Exactly as written, write out the lines below from the first to the one containing "The height and width of the screenshot is (812, 1485).", inclusive. Pictures do not belong in the copy.

**** Data to use

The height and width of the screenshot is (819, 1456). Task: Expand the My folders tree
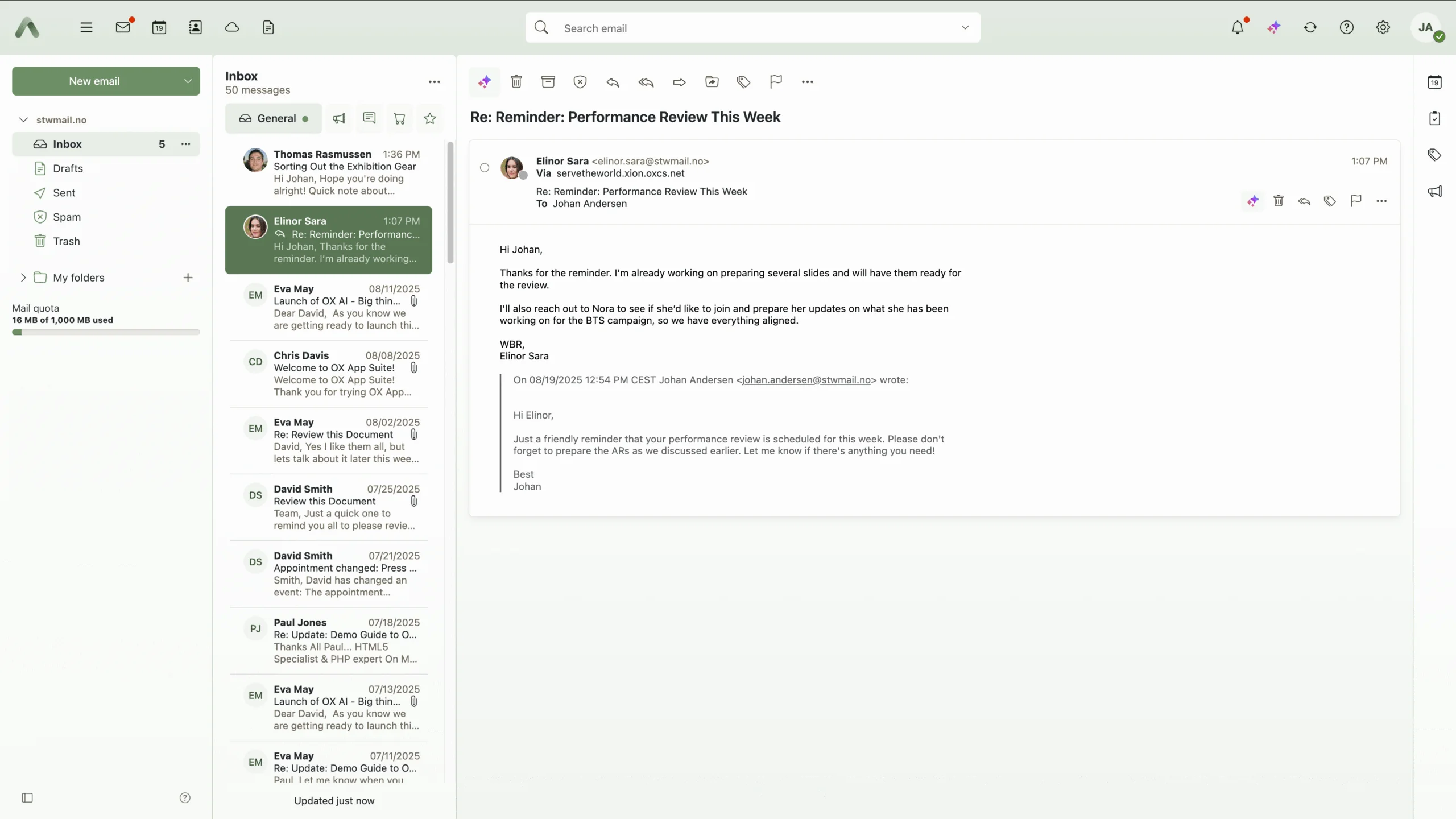coord(23,278)
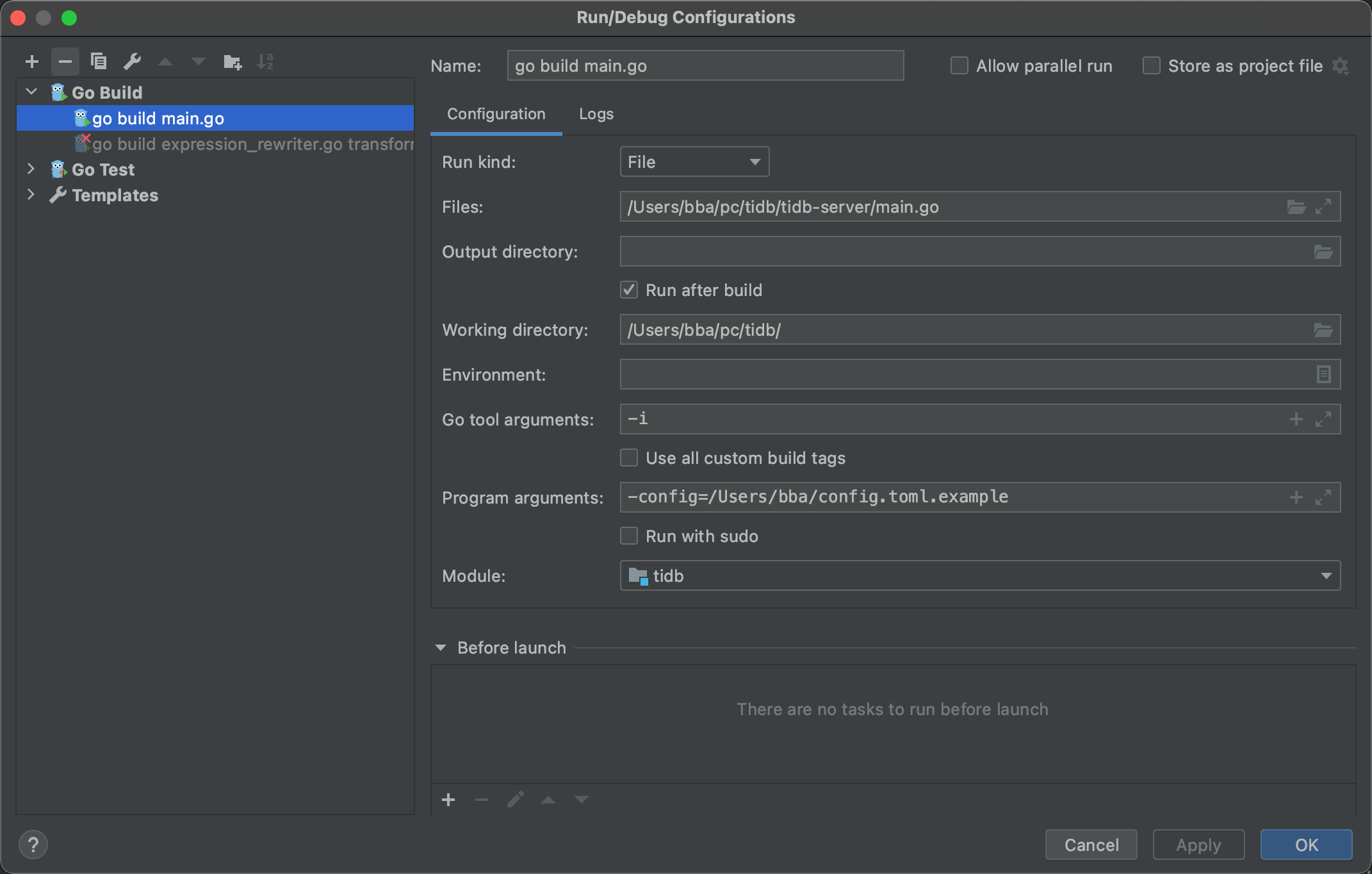Screen dimensions: 1372x874
Task: Enable Run with sudo option
Action: coord(629,536)
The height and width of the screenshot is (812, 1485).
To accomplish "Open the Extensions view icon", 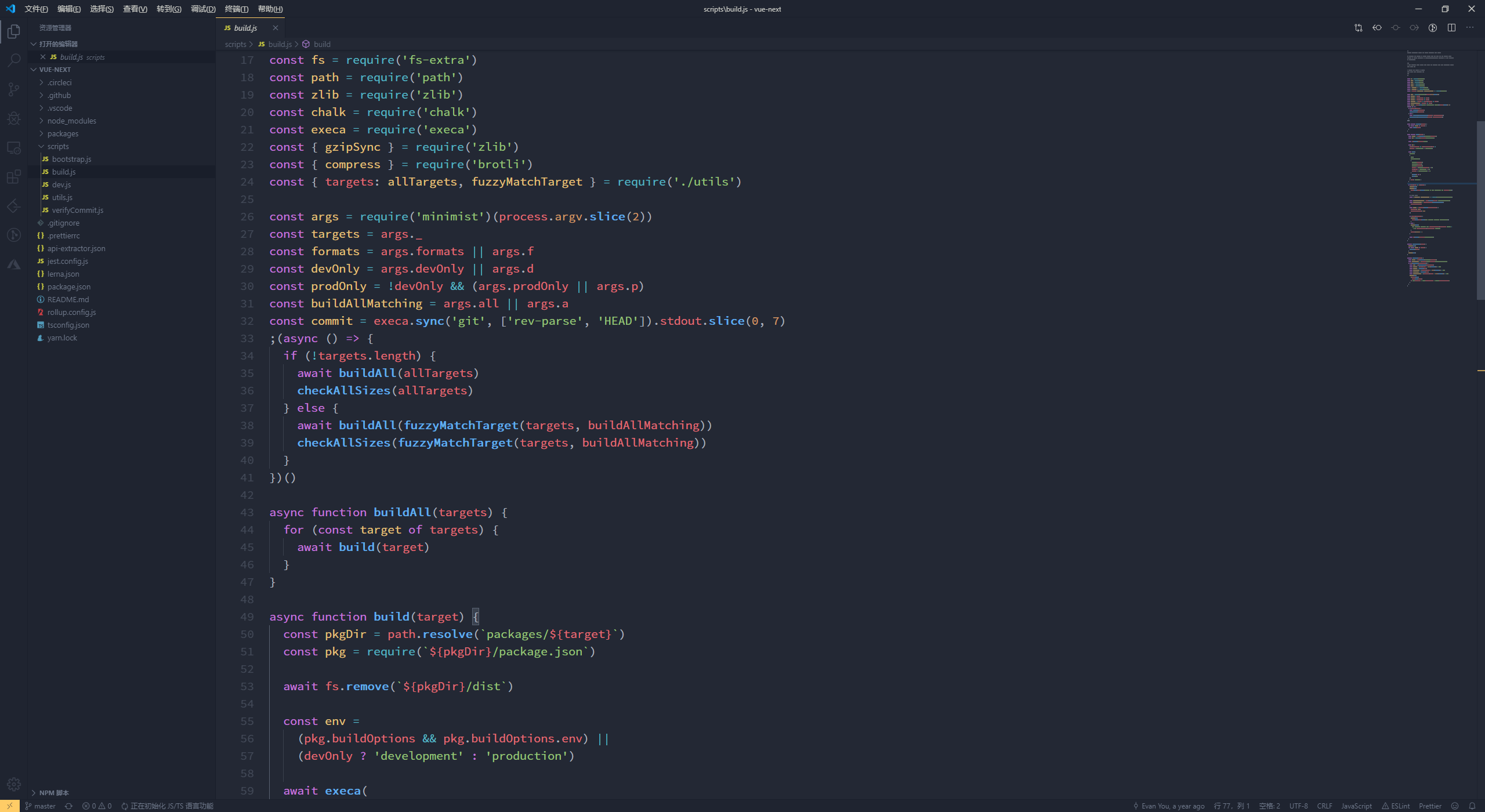I will click(x=14, y=177).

********

Result of the exercise -
The height and width of the screenshot is (819, 1456). Task: Expand the My folders tree
coord(23,278)
Screen dimensions: 1372x874
Task: Enable Run with sudo option
Action: coord(629,536)
The height and width of the screenshot is (812, 1485).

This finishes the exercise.